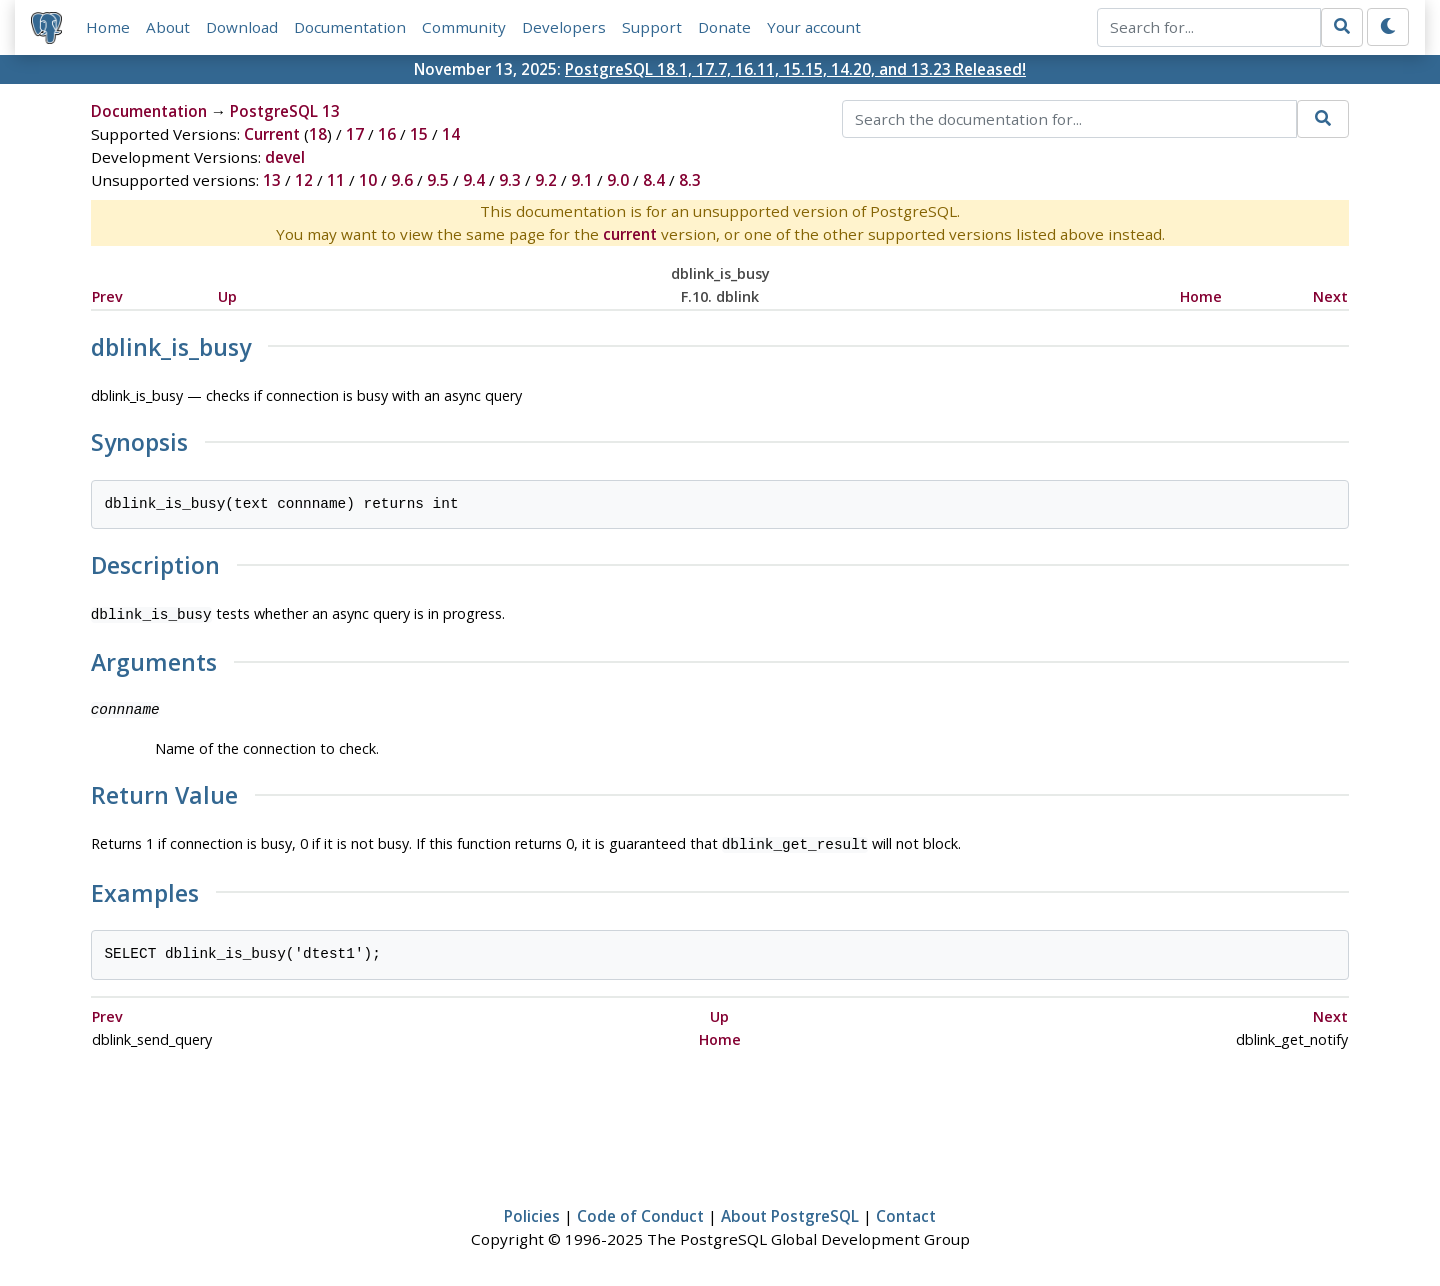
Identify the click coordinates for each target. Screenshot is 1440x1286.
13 (272, 180)
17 (355, 134)
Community (464, 27)
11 (336, 180)
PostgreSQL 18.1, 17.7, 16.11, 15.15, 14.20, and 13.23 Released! (795, 69)
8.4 (654, 180)
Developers (564, 27)
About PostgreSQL (790, 1212)
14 (451, 134)
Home (108, 27)
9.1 (582, 180)
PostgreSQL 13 (285, 111)
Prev (107, 296)
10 (368, 180)
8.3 (690, 180)
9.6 (402, 180)
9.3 (510, 180)
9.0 (618, 180)
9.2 (546, 180)
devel (285, 157)
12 (304, 180)
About (168, 27)
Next (1330, 296)
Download (242, 27)
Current (272, 134)
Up (227, 296)
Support (652, 27)
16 (387, 134)
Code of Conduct (640, 1212)
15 (419, 134)
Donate (724, 27)
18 (318, 134)
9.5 (438, 180)
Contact (906, 1212)
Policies (532, 1212)
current (630, 234)
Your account (814, 27)
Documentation (350, 27)
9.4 (474, 180)
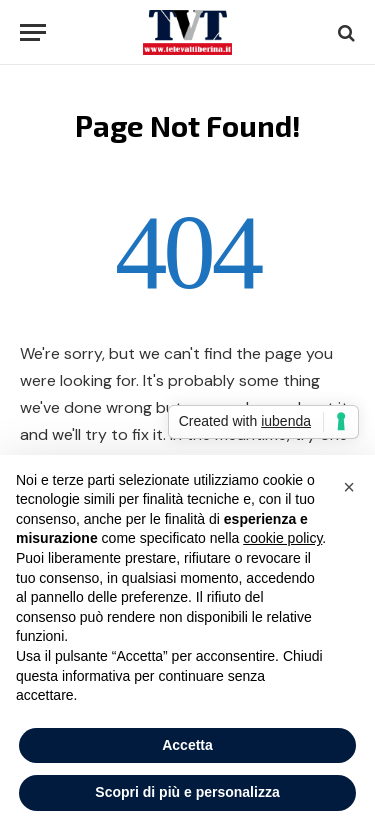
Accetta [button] (187, 745)
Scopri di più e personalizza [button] (187, 792)
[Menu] (33, 32)
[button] (349, 487)
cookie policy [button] (282, 538)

◆ ◆ ◆ ◆ ◆ ◆ ◆

■ Istruzioni
Riscrivi tutte le righe qui sopra, richieste comprese, scalando di un fattore 1,65 ogni coordinata delle risposte e arrotondando all'intero, con le metà arrotondate per eccesso. Ometti le immagini.

■ Risposta scritta
Identify the click coordinates for each target. Screenshot is 1440x1286.
13 (449, 297)
17 (586, 221)
Community (766, 45)
11 (554, 297)
PostgreSQL 18.1, 17.7, 16.11, 15.15, 14.20, and 13.23 Released! (1312, 114)
8.4 (1079, 297)
Developers (931, 45)
About PostgreSQL (1304, 2000)
14 (744, 221)
Home (178, 45)
9.1 (960, 297)
PostgreSQL 13 (470, 183)
Prev (177, 488)
10 (607, 297)
8.3 (1139, 297)
9.6 (663, 297)
9.3 (842, 297)
9.0 (1020, 297)
9.2 (901, 297)
devel (470, 259)
12 (502, 297)
About (277, 45)
Next (2195, 488)
Download (399, 45)
Current (449, 221)
Up (375, 488)
Support (1076, 45)
16 (639, 221)
Code of Conduct (1056, 2000)
15 (691, 221)
Donate (1195, 45)
18 (525, 221)
9.5 (723, 297)
Contact (1495, 2000)
Policies (878, 2000)
current (1040, 386)
Your account (1343, 45)
Documentation (578, 45)
9.4 (782, 297)
Accetta [button] (309, 1229)
Scopri di più e personalizza [button] (309, 1307)
[Menu] (54, 53)
[button] (576, 804)
cookie policy [button] (465, 888)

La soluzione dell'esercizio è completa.